TO DO: Your answer must be an exact repeat of the lines from the one containing "This screenshot has width=862, height=652." through the last line of the records, both included, with no pictures.

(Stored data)
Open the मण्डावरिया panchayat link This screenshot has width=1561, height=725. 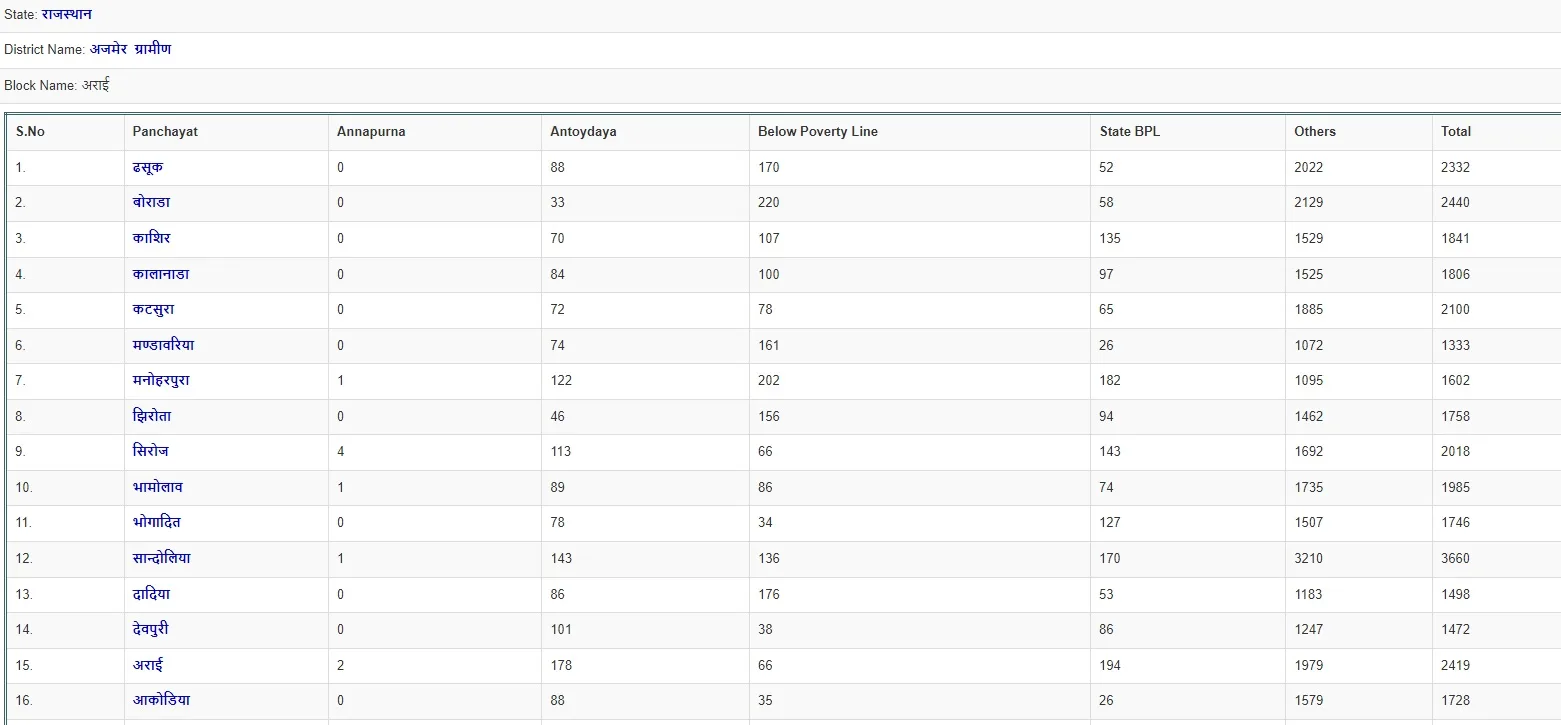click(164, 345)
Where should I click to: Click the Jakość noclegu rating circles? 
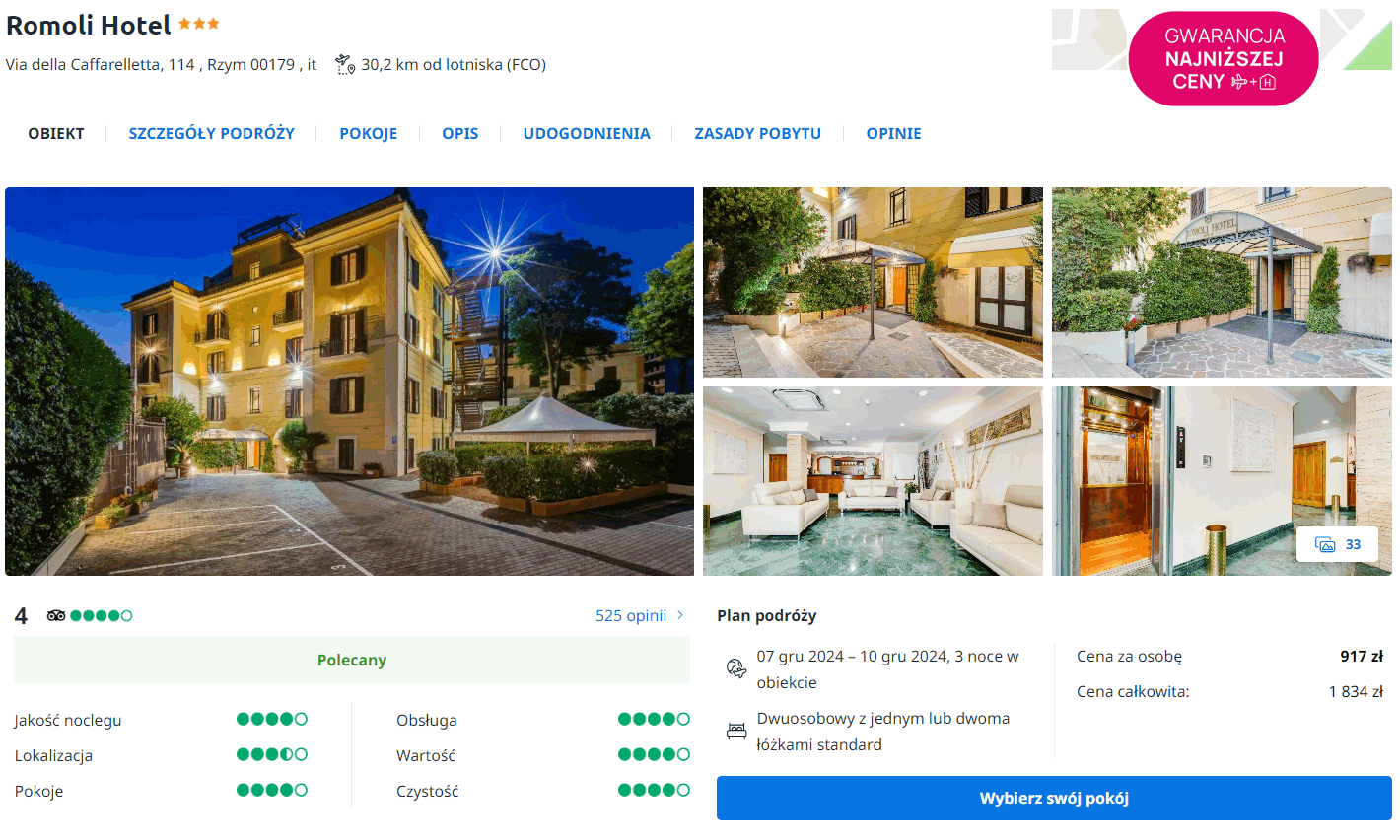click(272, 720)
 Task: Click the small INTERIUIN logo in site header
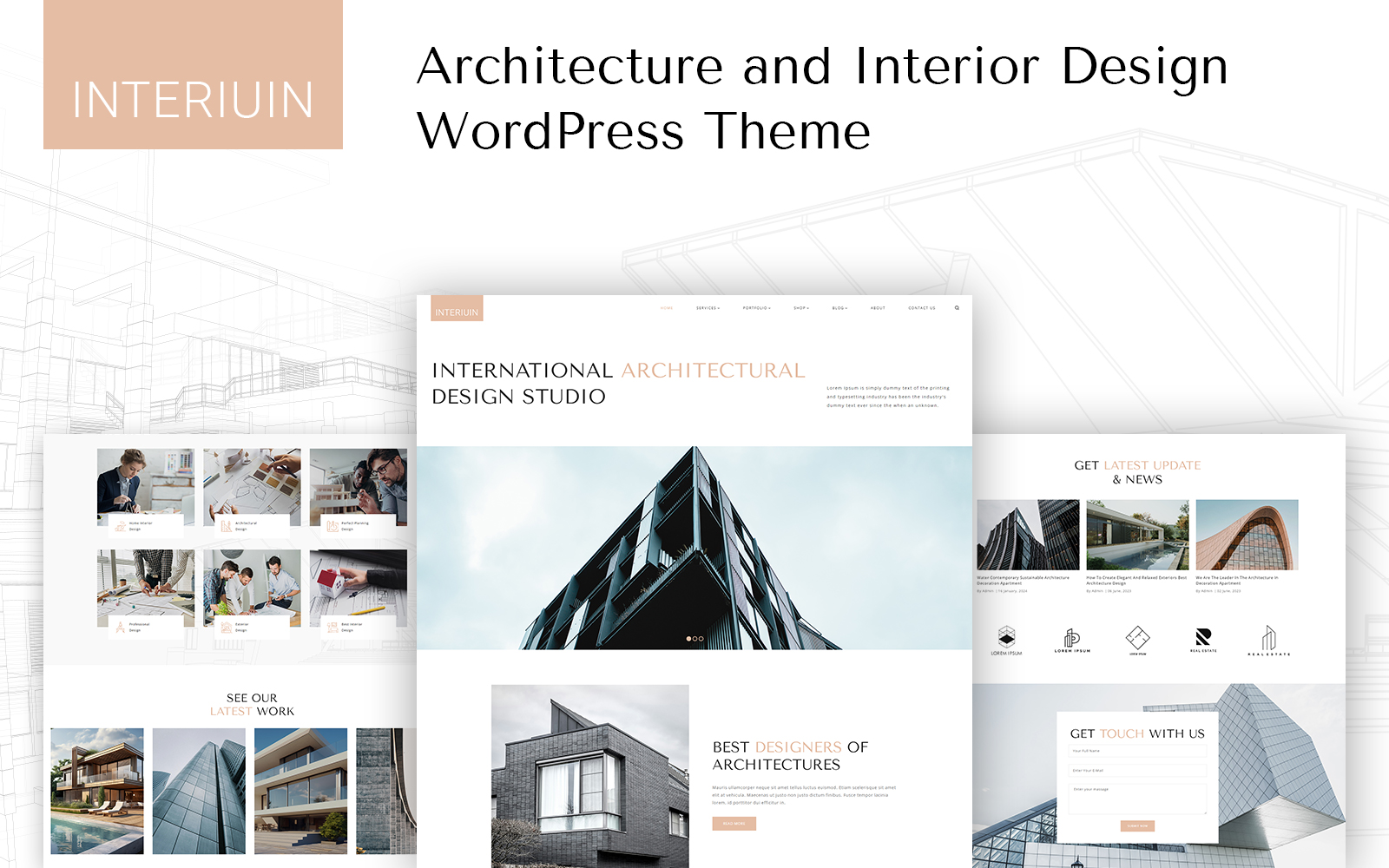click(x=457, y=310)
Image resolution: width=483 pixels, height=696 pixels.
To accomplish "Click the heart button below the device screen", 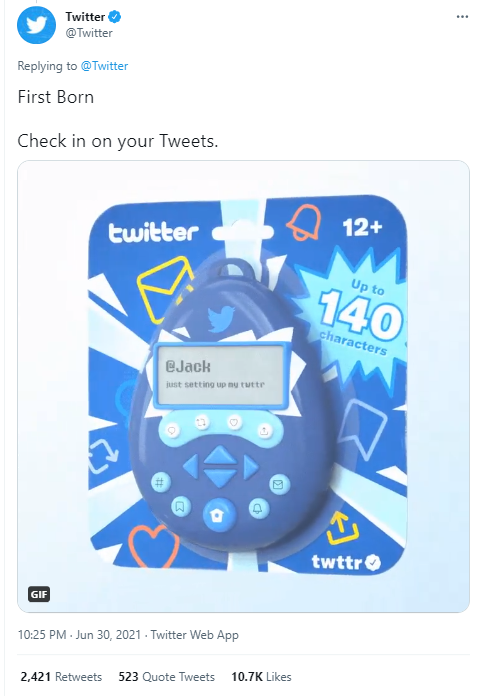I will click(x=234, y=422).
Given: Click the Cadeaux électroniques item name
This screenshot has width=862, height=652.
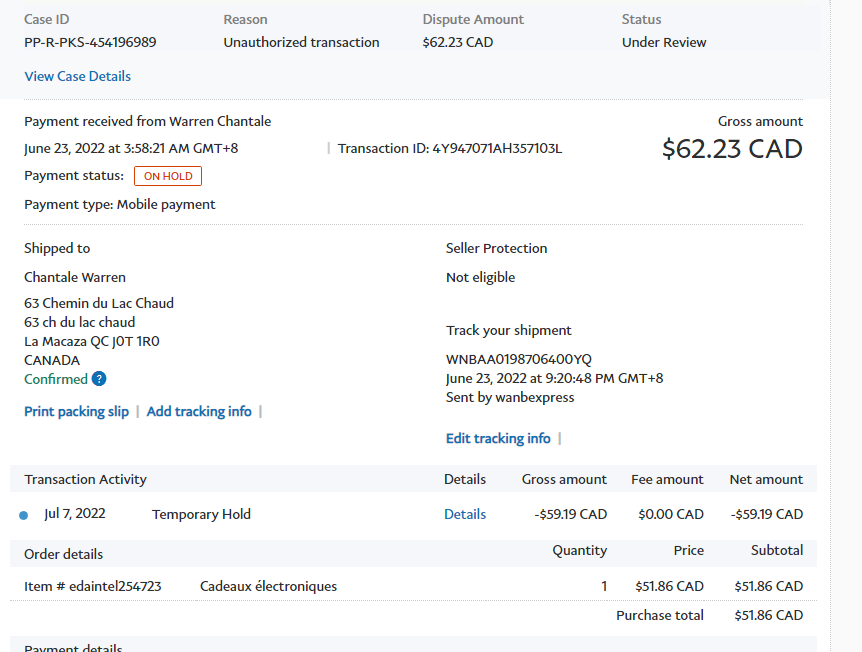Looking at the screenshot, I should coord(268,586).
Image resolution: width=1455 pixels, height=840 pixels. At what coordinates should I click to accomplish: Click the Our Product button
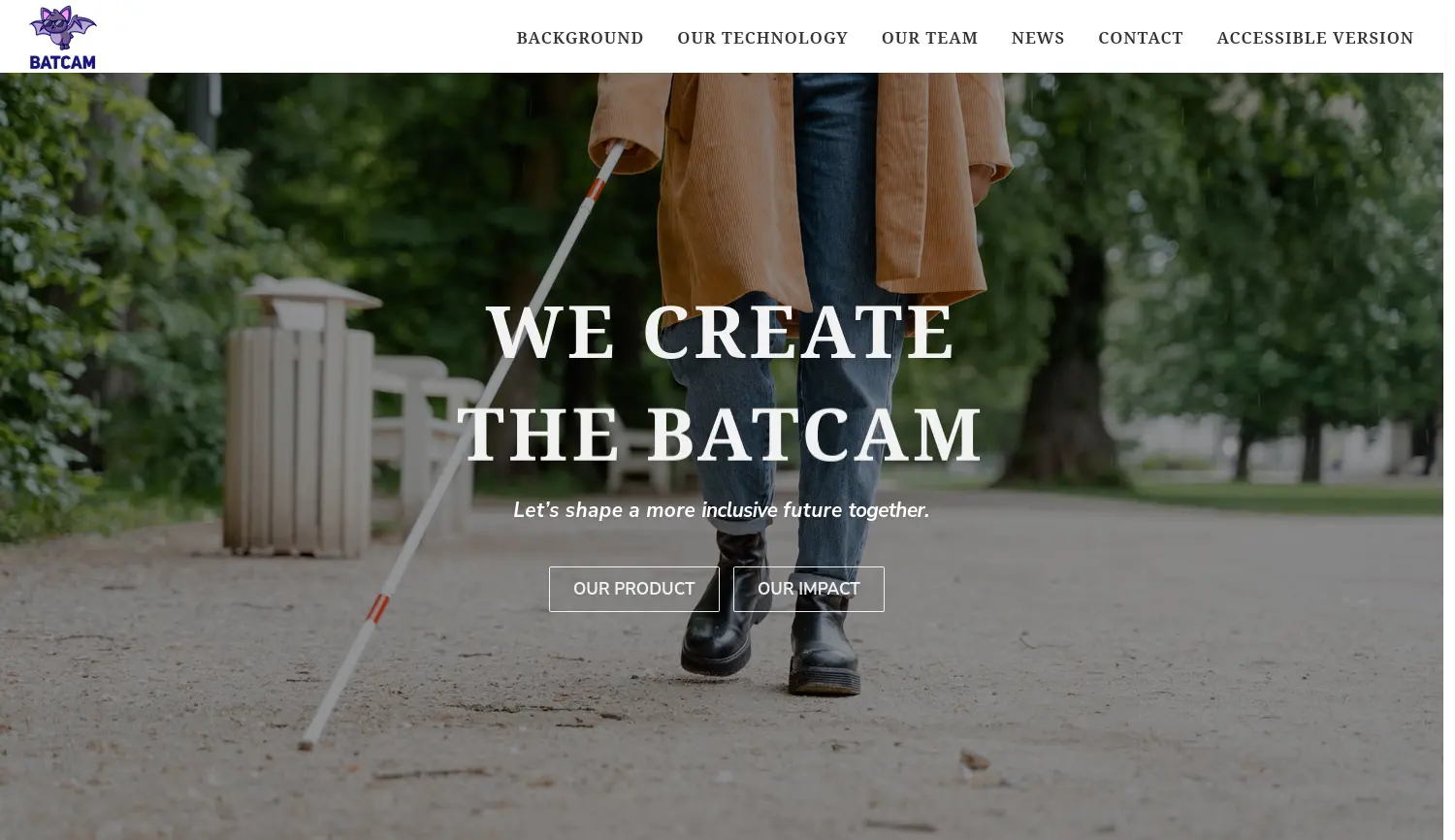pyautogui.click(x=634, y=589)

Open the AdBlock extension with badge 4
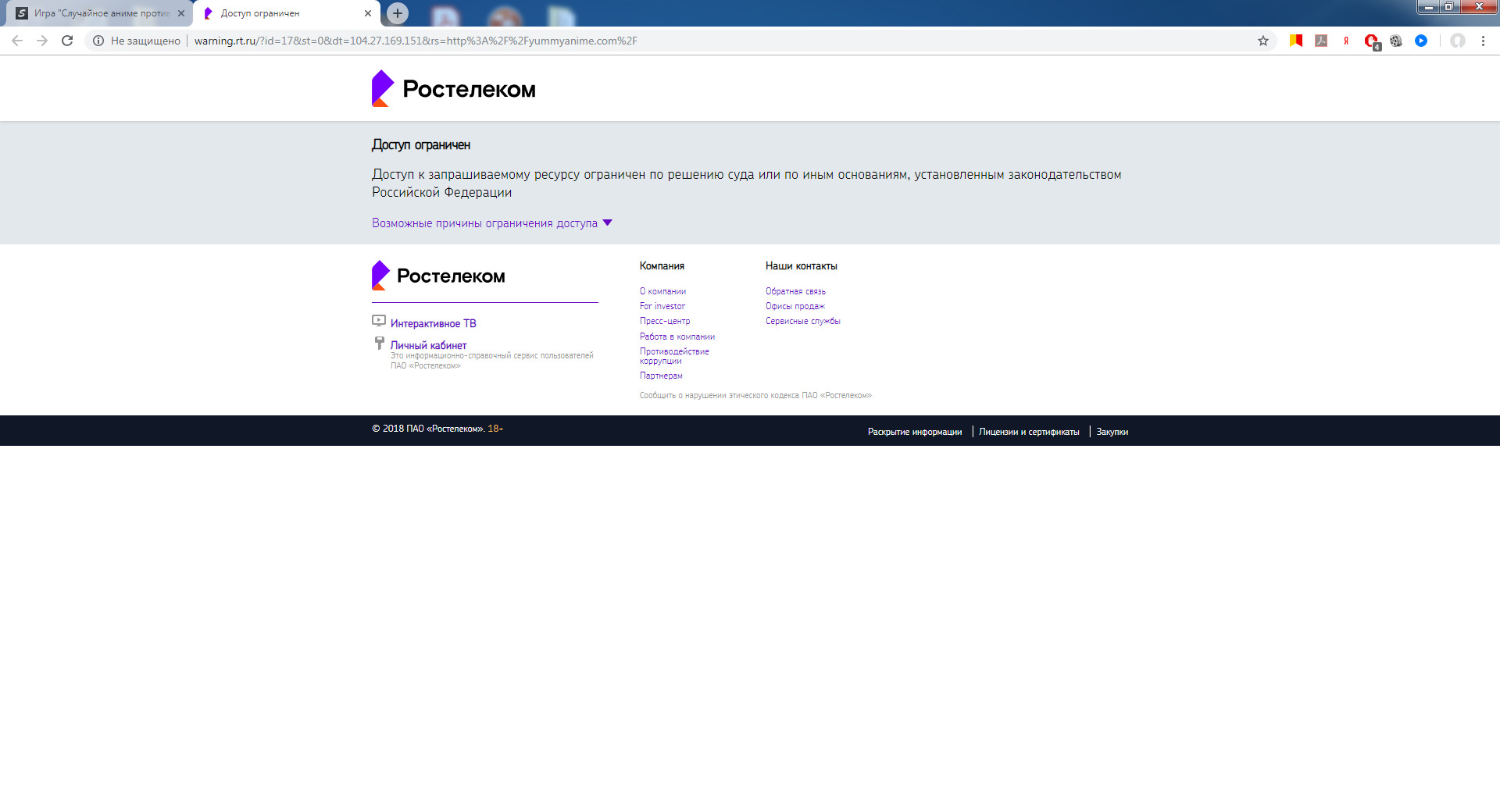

FINISHED TASK:
This screenshot has width=862, height=652.
Looking at the screenshot, I should coord(268,586).
Image resolution: width=1455 pixels, height=840 pixels. At what coordinates should I click to accomplish: Click the Our Product button
pyautogui.click(x=634, y=589)

Open the AdBlock extension with badge 4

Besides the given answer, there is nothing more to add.